> _What to do_:
• a. According to the article on post-foaling care for mare and foal, within how many hours of foaling should the newborn foal stand and nurse?
• b. Check each statement below against the article on post-foaling care for mare and foal. Answer yes or no for each one, and quote the words from the article that decide it.
(i) A foal can be dewormed at 10 days of age.
(ii) For the first 30 days, mares and foals should be turned out in a large field with several other mares and foals.
(iii) A foal's normal heart rate is 80 to 120 beats per minute.
• c. Copy out word for word the part of the article on post-foaling care for mare and foal that runs from "Some mares experience" up to and including "Orthopedic Disease (DOD).".

> _Extract to read_:
--------------------------------

Colostrum Antibodies, Deworming & More. Understanding the Importance of Equine Nutrition & Medical Care For Mare & Foal, Post Foaling.
Once the mare stands after foaling and before the foal nurses, the mare’s udder and perineum should be cleansed and dried to prevent ingestion of pathogens. The newborn foal should stand and nurse within two hours of foaling. As the foal ingests colostrum, a passive transfer of antibodies against diseases occurs within first 12 hours of birth. If passive transfer does not occur, plasma infusion of antibodies will be necessary.
It is also imperative to check for broken ribs and monitor the foal’s respiratory rate, heart rate and temperature. Normal ranges are:
- Respiration– 30 to 40 breaths per minute, 60 to 80 if in a hot climate
- Heart rate– 80 to 120 beats per minute
- Temperature– 99 to 101.8 °F
Furthermore, the mare should be dewormed immediately after foaling, which will also deworm the foal as the compounds are passed through the milk. The foal can also be dewormed at 10 days of age with appropriate class of anthelmintic.
Some mares experience digestive upset after foaling, so it is best to feed hay and light meals, including a concentrate formulated for heavy lactation. They should always have constant access to good quality pasture and/or forage and fresh water. It is also important to check body condition score of the mare to prevent sudden loss of condition. The foal should be weighed and evaluated every two weeks to determine average daily gain to ensure a moderate steady growth rate to prevent development of Developmental Orthopedic Disease (DOD).
Mare and foal should be turned out for short periods, regardless of weather, because the exercise will help the mare expel uterine fluid and help the foal strengthen tendons, ligaments, bone and muscle. It is also necessary for the mental health of mare and foal to be allowed free exercise in short bouts. Turnout should be in a small paddock alone or with one other mare and foal for the first 30 days so foals do not over exercise. After one month, they can be turned out in a larger field with more mares and foals. Once weather is optimum, mares and foals can be left out round the clock.

--------------------------------

> _Data extract_:
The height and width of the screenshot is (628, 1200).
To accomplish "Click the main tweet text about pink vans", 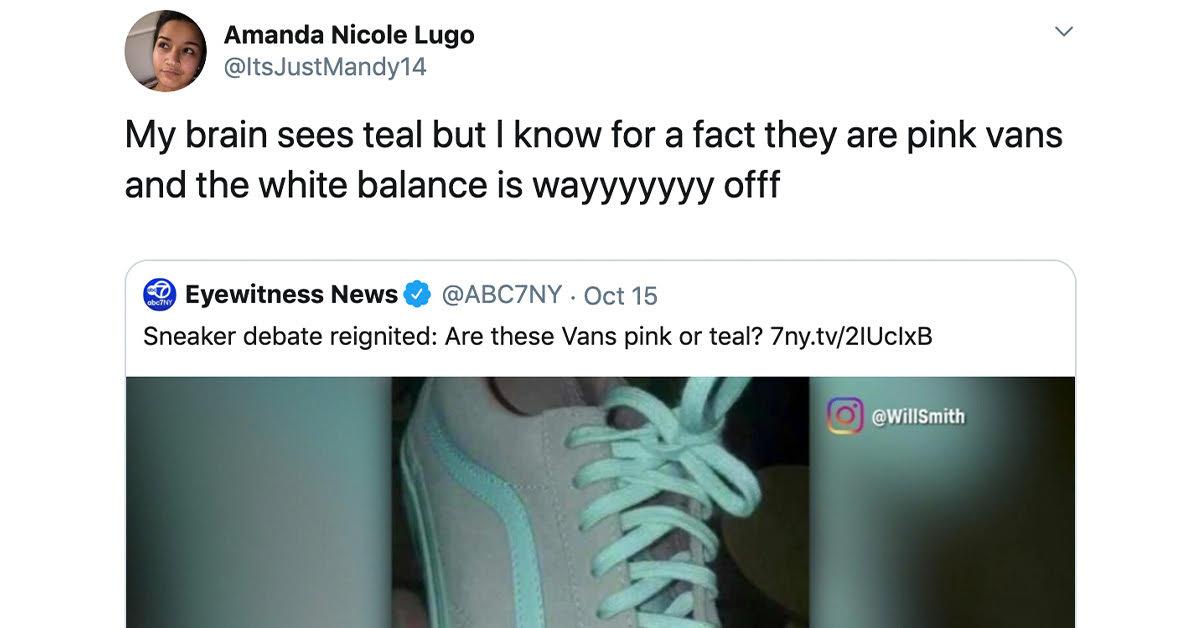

--------------------------------

> _Task-by-task answers_:
• a. Within two hours of foaling.

• b.
(i) Yes: "The foal can also be dewormed at 10 days of age with appropriate class of anthelmintic."
(ii) No: "Turnout should be in a small paddock alone or with one other mare and foal for the first 30 days so foals do not over exercise."
(iii) Yes: "Heart rate– 80 to 120 beats per minute"

• c.
Some mares experience digestive upset after foaling, so it is best to feed hay and light meals, including a concentrate formulated for heavy lactation. They should always have constant access to good quality pasture and/or forage and fresh water. It is also important to check body condition score of the mare to prevent sudden loss of condition. The foal should be weighed and evaluated every two weeks to determine average daily gain to ensure a moderate steady growth rate to prevent development of Developmental Orthopedic Disease (DOD).